New York —A recent technology agreement promises to change the price-performance balance of long-glass-fiber-reinforced polypropylene, driving down its cost in high-volume applications and potentially opening the door for automotive, appliance, and other large-part structural applications. The deal, announced here in August, allows LNP Engineering Thermoplastics (Exton, PA) to market Twintex long-glass-fiber pellets produced by Vetrotex America (Wichita Falls, TX).
LNP will market the pellets as Verton MTX. Unlike LNP's previous Verton products, which are produced in a pultrusion process, Twintex's technology combines glass and thermoplastic in one continuous roving during fiber manufacturing.

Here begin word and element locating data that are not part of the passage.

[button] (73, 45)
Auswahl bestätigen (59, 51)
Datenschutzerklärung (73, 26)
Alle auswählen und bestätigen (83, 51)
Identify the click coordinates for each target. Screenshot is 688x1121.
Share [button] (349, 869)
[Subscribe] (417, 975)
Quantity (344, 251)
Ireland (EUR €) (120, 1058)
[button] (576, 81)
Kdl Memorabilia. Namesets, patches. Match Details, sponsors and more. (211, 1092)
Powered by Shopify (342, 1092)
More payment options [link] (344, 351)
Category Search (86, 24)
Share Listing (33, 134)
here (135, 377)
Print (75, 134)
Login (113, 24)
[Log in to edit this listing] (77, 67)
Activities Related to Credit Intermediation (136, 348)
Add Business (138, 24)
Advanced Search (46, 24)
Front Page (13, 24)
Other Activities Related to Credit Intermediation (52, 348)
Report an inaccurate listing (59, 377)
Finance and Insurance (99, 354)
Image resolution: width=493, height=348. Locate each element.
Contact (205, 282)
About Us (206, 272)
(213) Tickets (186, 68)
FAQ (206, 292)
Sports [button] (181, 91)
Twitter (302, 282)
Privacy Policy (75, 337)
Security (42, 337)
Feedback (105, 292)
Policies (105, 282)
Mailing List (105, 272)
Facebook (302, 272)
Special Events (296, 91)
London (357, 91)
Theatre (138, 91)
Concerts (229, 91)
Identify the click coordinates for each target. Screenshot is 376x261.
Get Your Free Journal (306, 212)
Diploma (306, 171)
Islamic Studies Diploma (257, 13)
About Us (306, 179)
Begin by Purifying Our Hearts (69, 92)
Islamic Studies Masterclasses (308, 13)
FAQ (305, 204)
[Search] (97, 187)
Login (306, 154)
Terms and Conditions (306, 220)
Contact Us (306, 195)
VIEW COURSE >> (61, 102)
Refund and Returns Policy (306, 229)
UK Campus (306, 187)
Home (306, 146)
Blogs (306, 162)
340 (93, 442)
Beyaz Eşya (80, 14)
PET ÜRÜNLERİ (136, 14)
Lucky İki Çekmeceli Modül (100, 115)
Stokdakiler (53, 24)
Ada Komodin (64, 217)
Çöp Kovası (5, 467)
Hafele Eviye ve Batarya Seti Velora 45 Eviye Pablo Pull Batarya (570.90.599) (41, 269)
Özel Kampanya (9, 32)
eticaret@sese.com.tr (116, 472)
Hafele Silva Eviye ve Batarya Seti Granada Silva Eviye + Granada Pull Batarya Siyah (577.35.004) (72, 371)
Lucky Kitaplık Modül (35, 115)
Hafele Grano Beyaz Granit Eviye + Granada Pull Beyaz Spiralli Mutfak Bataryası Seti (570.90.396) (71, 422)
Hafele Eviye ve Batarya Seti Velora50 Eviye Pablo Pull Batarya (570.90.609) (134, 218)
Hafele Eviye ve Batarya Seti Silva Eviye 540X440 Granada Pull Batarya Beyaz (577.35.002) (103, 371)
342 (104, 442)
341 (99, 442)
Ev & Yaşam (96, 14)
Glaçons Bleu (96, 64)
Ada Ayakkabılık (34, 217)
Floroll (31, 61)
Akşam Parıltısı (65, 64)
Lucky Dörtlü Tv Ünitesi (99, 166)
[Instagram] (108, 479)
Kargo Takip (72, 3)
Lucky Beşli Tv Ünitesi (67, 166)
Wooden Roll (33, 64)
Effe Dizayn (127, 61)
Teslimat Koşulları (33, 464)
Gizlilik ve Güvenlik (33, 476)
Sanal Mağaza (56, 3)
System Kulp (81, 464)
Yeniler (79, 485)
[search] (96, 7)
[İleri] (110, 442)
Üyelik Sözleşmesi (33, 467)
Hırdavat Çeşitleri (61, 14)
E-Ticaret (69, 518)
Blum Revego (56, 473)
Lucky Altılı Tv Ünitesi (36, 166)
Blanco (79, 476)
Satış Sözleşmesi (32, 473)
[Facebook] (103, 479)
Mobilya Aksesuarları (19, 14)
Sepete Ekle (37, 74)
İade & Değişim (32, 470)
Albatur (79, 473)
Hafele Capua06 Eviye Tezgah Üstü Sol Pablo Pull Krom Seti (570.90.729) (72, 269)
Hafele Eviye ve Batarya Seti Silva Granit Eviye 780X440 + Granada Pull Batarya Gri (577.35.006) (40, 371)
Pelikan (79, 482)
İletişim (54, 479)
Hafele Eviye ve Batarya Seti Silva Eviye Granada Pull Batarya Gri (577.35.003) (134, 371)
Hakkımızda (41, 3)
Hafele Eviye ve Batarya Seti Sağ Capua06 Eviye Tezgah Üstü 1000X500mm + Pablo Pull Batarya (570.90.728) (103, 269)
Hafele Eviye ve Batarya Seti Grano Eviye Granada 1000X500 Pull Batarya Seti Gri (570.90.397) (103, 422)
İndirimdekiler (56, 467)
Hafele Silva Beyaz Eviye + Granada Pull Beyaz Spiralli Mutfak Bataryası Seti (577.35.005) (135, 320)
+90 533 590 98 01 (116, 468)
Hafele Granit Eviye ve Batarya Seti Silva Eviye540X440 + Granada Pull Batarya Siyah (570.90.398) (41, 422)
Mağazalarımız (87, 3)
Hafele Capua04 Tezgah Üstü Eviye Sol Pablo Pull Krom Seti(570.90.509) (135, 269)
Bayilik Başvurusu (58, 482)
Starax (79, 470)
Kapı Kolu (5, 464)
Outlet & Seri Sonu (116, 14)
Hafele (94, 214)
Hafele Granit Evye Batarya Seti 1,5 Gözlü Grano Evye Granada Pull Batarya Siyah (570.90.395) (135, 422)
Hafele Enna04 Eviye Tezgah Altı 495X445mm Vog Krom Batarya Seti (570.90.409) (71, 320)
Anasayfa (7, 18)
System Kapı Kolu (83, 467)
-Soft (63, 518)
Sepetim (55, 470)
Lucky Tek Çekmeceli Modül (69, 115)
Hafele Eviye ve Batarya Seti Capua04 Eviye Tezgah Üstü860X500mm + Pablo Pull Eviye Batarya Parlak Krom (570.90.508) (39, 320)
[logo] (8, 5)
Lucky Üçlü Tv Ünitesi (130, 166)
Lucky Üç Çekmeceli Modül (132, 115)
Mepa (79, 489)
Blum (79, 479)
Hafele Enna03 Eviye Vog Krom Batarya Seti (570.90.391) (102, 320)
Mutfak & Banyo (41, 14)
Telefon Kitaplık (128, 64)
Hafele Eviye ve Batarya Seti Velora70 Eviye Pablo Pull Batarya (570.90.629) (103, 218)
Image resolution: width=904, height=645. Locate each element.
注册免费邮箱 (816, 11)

The resulting pellets can support extremely high glass-loadings—in excess of 75%, according to William Magill, Twintex business manager. In LNP's case, the pellets will contain 75% glass by volume.
Intended for use as a glass concentrate, the pellets can be blended with a variety of polypropylene base resins right at the molding machine. Verton product manager Matthew Miklos estimates that machine side blending will produce cost savings in the 20-30% range at volumes around one million lbs/year—by enabling users to start with ordinary low-cost polypropylene and achieve their final glass loadings with a relatively small amount of costly concentrate. "The savings is in the final blend," he says, noting that LNP needs to drive prices into the range of $1.00 to $1.20/lb to compete with other structural thermoplastics in typical automotive applications.
The marketing agreement, which is limited to injection molding and extrusion-compression applications, could free long-glass-fiber-reinforced poly-propylene from a longstanding vicious circle: While its mechanical and physical properties make it a good choice for large-piece structural parts, these parts tend to use so much plastic that they have the greatest sensitivity to long-glass-reinforced polypropylene prices. "It's been a problem," concedes Miklos.
Though Verton MTX primarily targets cost reduction at high volumes, this blend-to-order family of materials will offer mechanical-property advantages, too, Miklos reports. Take impact strength, for instance. Rather than blending the glass concentrate with an ordinary polypropylene homopolymer, users might instead blend it with impact grades of polypropylene. Miklos cites early data that show falling-dart impact improvements in the 15-20% range compared to earlier Verton grades that use an unmodified polypropylene. "You can basically dial in the properties at the molding machine," he says.